Near the end Jerry finds himself in yet another car chase (again??) and this time instead of giant cranes with claws the antagonist hacks into an American UAV unmanned hunter-killer flying drone which takes off and fires a barrage of missiles at Jerry’s automobile. At this point the stakes are enormous and Jerry’s death becomes a must for the film’s villain yet they only use one drone? What about sending a squadron of them to just blast the entire section of road he’s on? Of course, the film doesn’t seem to care about these questions and proceeds on its merry path of alternating rousing action scenes with quieter moments.

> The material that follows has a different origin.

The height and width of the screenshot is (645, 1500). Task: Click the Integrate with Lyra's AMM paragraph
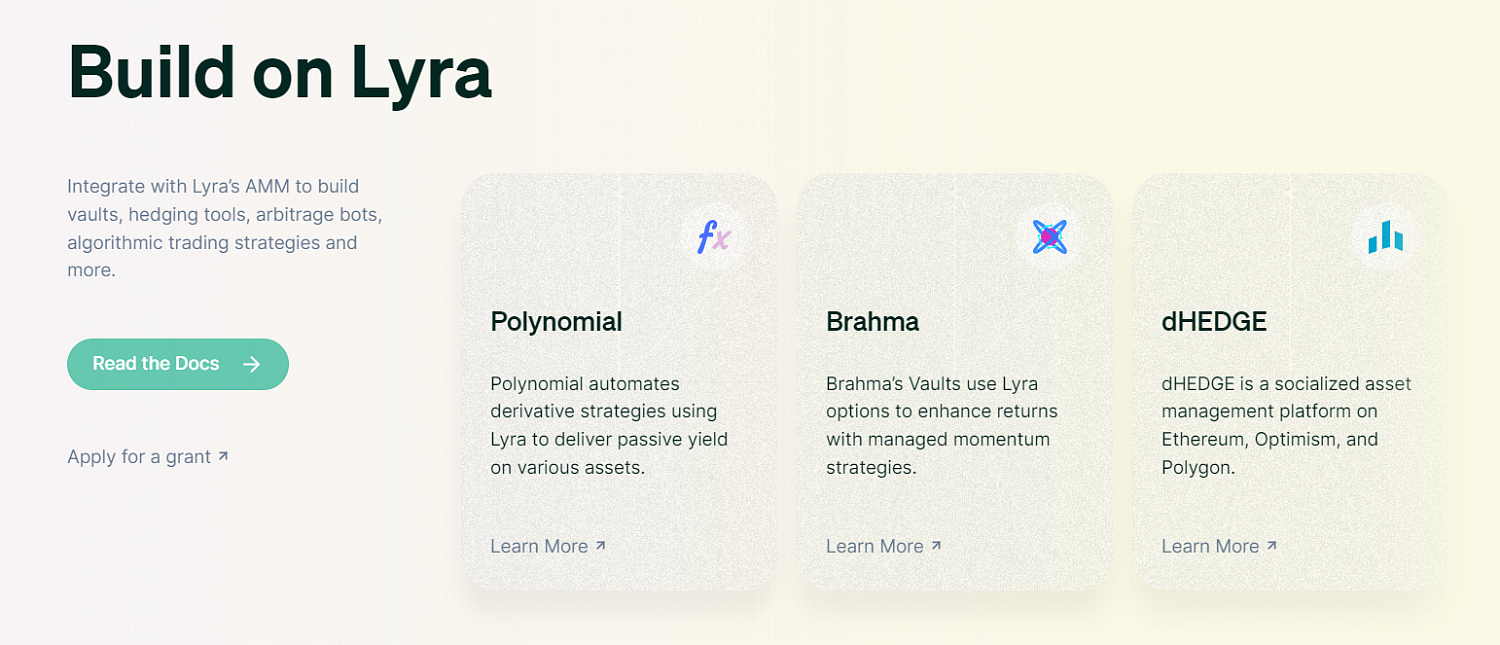point(225,228)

Both Shia LaBeouf and Michelle Monaghan make an endearing heroic duo although their roles are much more rooted in the physical work rather than extended exposition that serves just as a vehicle to show the two falling in love. The film actually doesn’t bother to even go that far as there’s just not enough time to develop this relationship before another overblown action sequence is upon us.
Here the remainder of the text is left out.